Essas múltiplas tradições foram registradas de diversas formas ao longo dos cinco séculos de violência que se seguiram à invasão portuguesa. Se jesuítas como o padre José de Anchieta (1534-1597) se interessaram mais pelo registro linguístico, a partir do século XIX e da obra de precursores como o General Couto de Magalhães (1837-1898) começa um registro mais frequente da produção oral indígena. Alguns desses registros acabaram marcando a obra de escritores conhecidos da literatura brasileira, como os registros de mitos dos povos taurepang e arekuná pelo antropólogo alemão Theodor Koch-Grünberg (1872-1924), que foram lidos e transformados por Mário de Andrade em seu romance Macunaíma (1928). Assim, defendo que registros da oralidade, mesmo quando tenham sido realizados por não-indígenas, também sejam considerados parte da literatura indígena.

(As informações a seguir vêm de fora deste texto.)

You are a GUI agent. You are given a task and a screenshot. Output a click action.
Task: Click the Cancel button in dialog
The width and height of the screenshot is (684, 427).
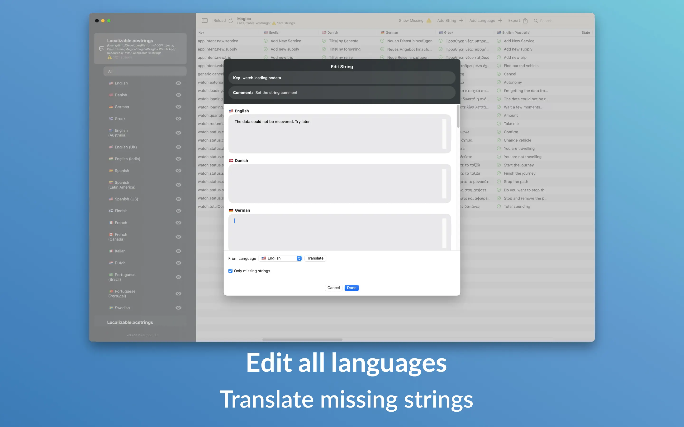click(x=333, y=288)
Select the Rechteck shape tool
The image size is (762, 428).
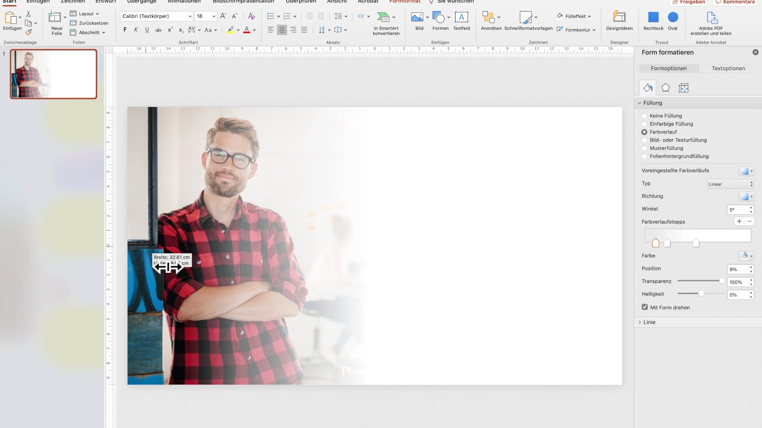point(653,18)
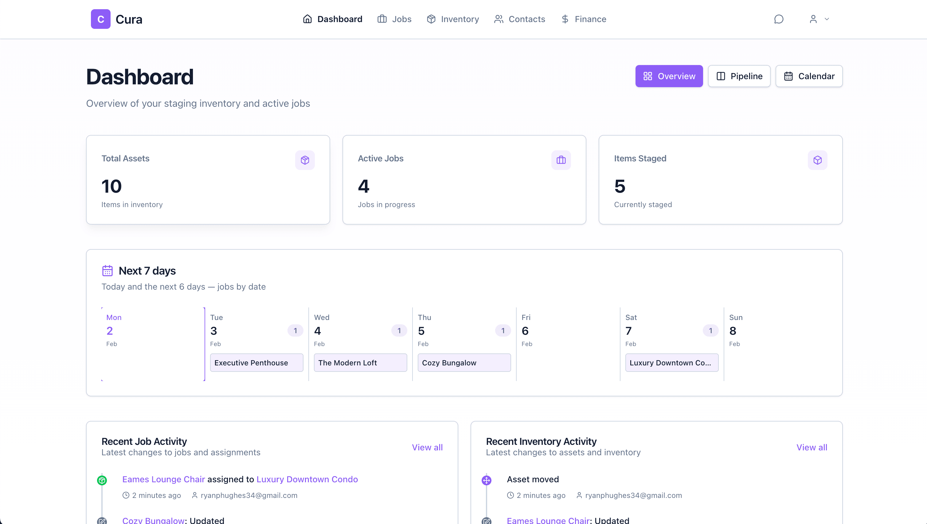The width and height of the screenshot is (927, 524).
Task: Click the briefcase icon beside Jobs
Action: (x=381, y=19)
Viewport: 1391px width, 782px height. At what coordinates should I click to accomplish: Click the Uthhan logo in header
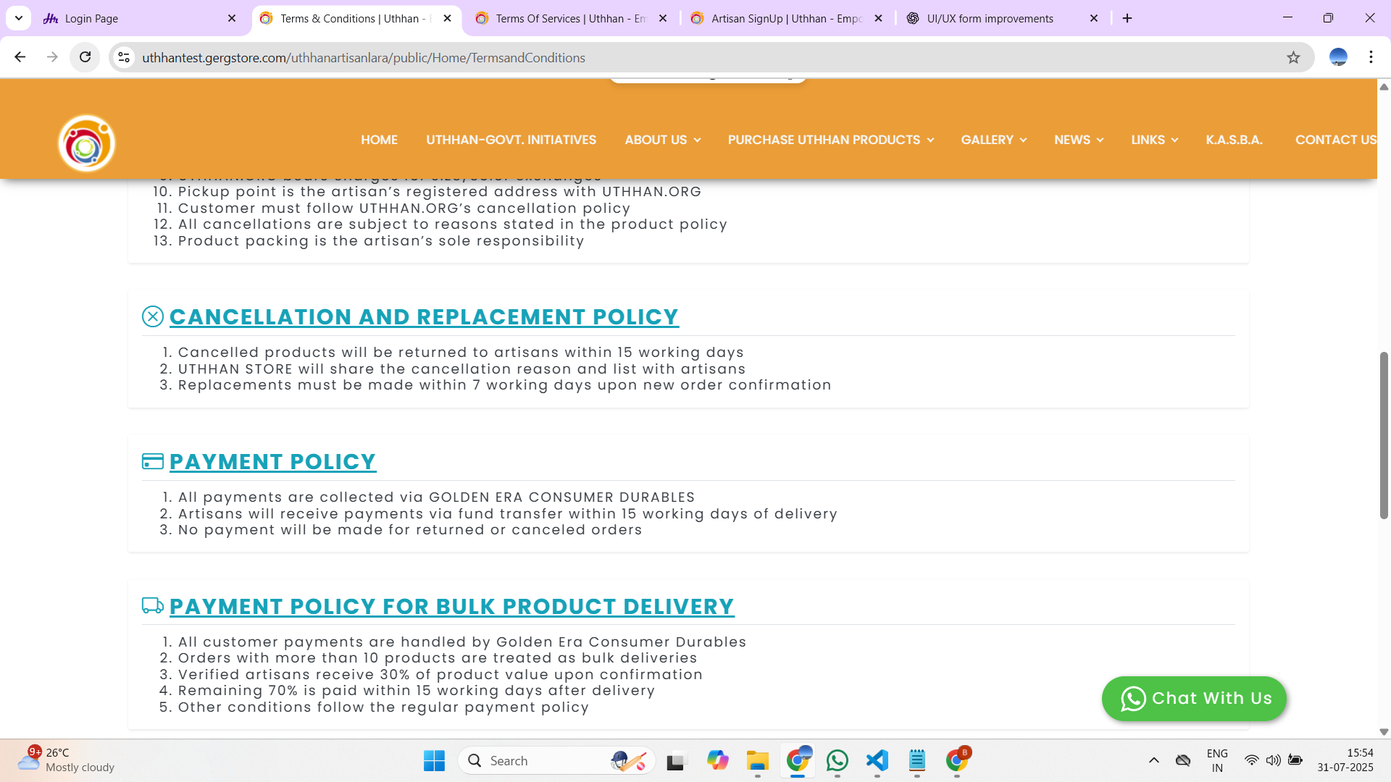coord(86,143)
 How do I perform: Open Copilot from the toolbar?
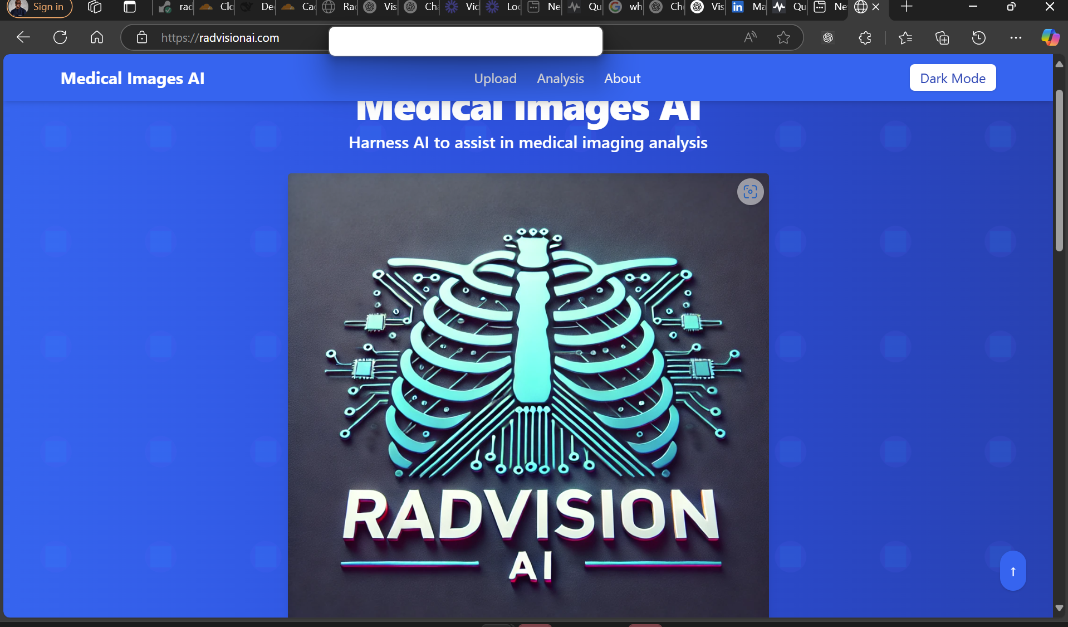pos(1050,37)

O que o escritor guarani Olívio Jekupé chama de Literatura escrita pelos povos indígenas (2009) tem início bem mais recente, a partir da intensificação de movimentos pelos direitos indígenas nos anos 1970. Já nesse início, percebe-se que essa literatura se vincula fortemente a questões políticas, demarcando em território literário o que se busca demarcar na terra. Segundo Graça Graúna, poeta, professora e doutora em literatura do povo potiguara, a escrita do poema “Identidade indígena”, de Eliane Potiguara, em 1975, marca um início para o que chama de “movimento literário indígena contemporâneo no Brasil”. A obra de Eliane, que foi marcada pela publicação de periódicos e livros políticos entre os anos 1980 e 1990, teve um ápice na publicação de Metade cara, metade máscara em 2004. Outro marco é a publicação de Antes o mundo não existia: Mitologia dos antigos Desana-Kêhíripõrã, de Umusi Pärökumu e Tõrāmā Këhíri, em 1980, por se tratar da primeira publicação em livro com autoria indígena.
A consolidação da literatura indígena contemporânea no Brasil se deu a partir dos anos 1990, com a publicação do livro de memórias Todas as vezes que dissemos adeus, de Kaká Werá (1994) e de Histórias de índio, de Daniel Munduruku (1997). O livro de Daniel possibilitou o crescimento da publicação de livros para crianças e adolescentes, uma das principais tendências da produção indígena atual, com nomes como os de Yaguarê Yamã, Lia Minapoty e Cristino Wapichana, dentre muitos outros. Outras vertentes da produção atual passam pela poesia (Tiago Hakyi, Márcia Wayna Kambeba), pelo conto (Julie Dorrico, Jaider Esbell) e pelo romance (Daniel Munduruku, Ytanajé Coelho Cardoso).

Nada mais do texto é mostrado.